_Given request_
Identify each line in the listing below that contains the word "image", and copy those lines in full.

===== Data for the task =====

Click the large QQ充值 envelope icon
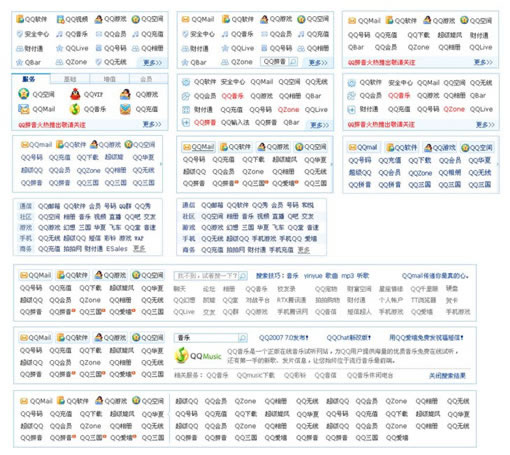click(125, 109)
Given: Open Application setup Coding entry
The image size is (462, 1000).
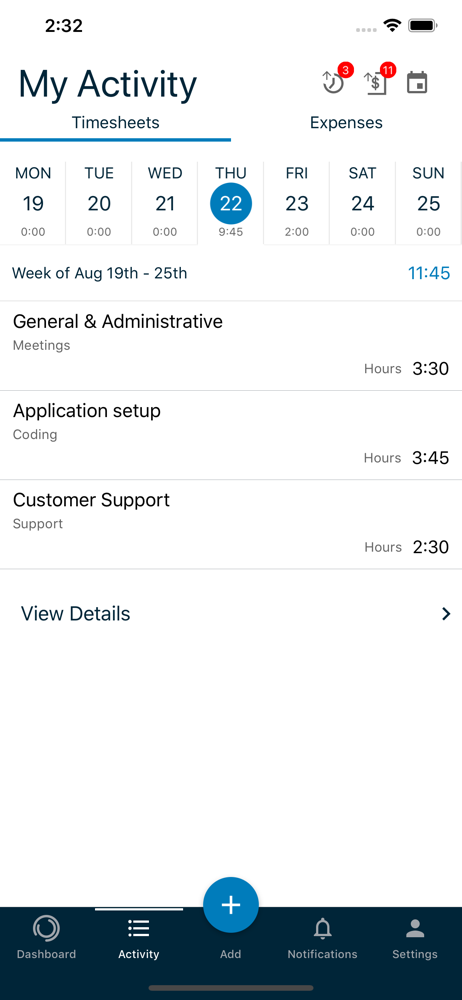Looking at the screenshot, I should click(x=231, y=435).
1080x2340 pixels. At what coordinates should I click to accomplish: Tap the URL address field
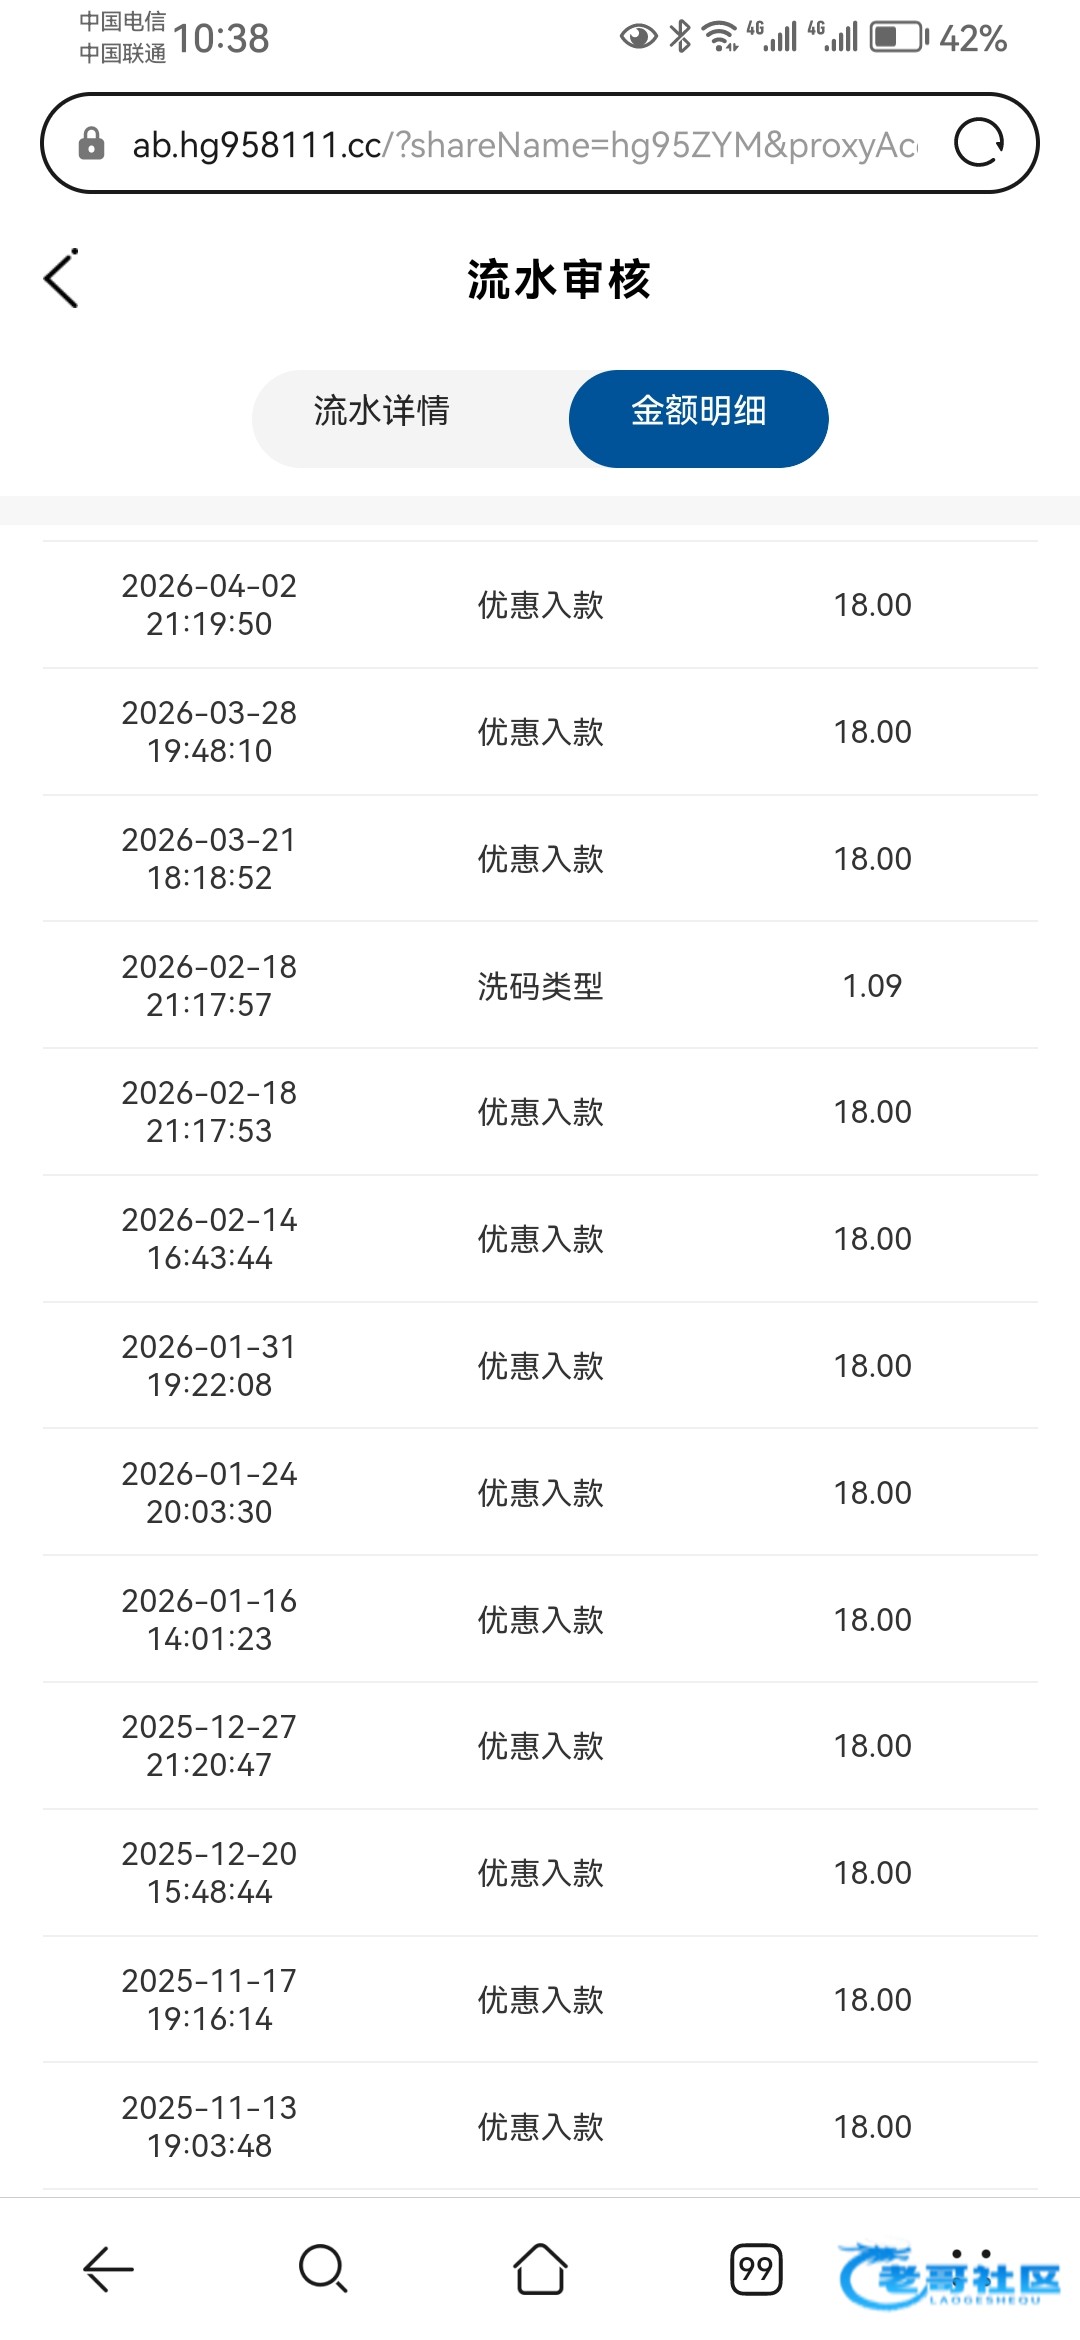click(x=524, y=145)
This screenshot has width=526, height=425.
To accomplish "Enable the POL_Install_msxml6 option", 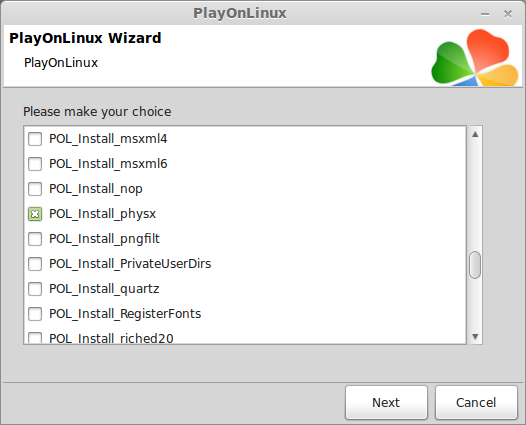I will click(x=35, y=164).
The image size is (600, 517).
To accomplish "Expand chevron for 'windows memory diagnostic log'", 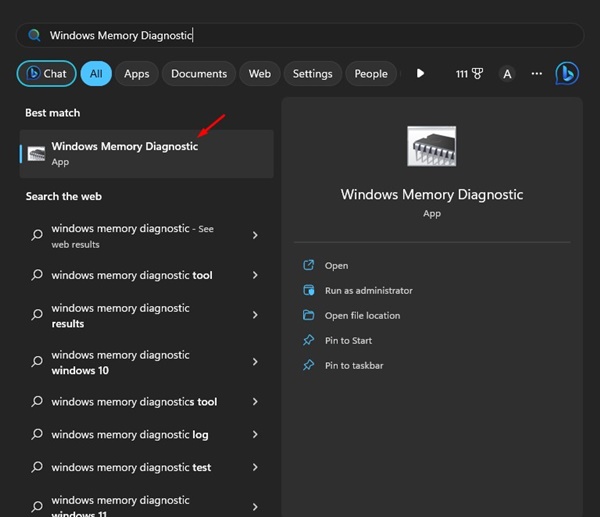I will point(255,435).
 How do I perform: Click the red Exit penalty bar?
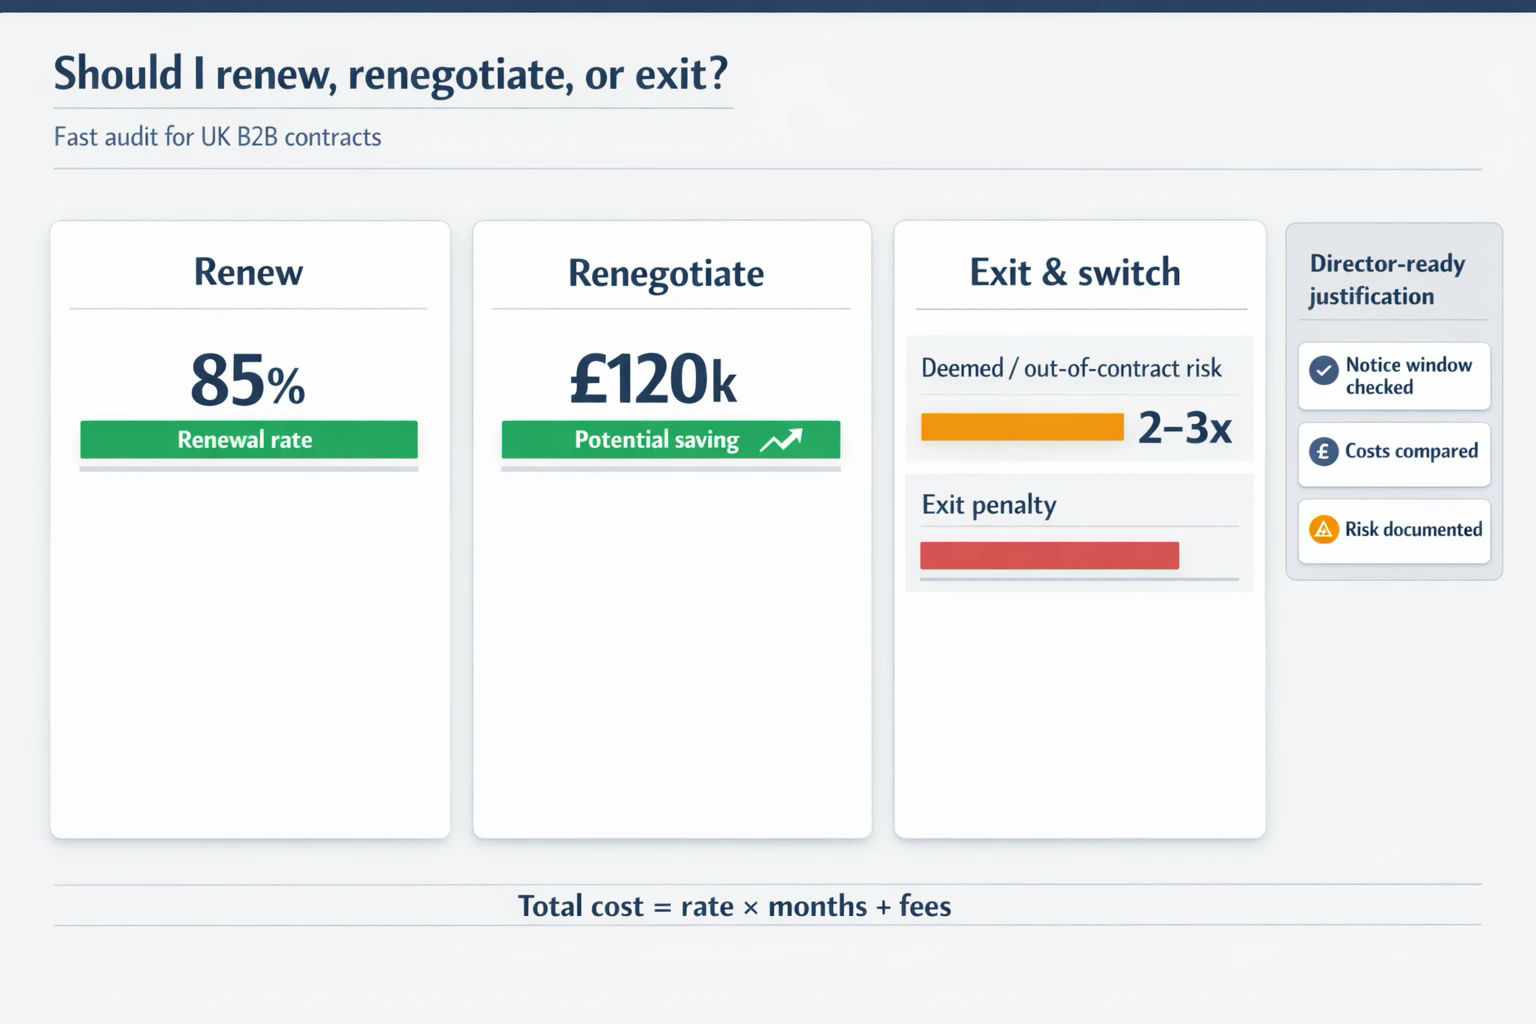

=====

_Task solution_
The image size is (462, 1000).
The image size is (600, 517).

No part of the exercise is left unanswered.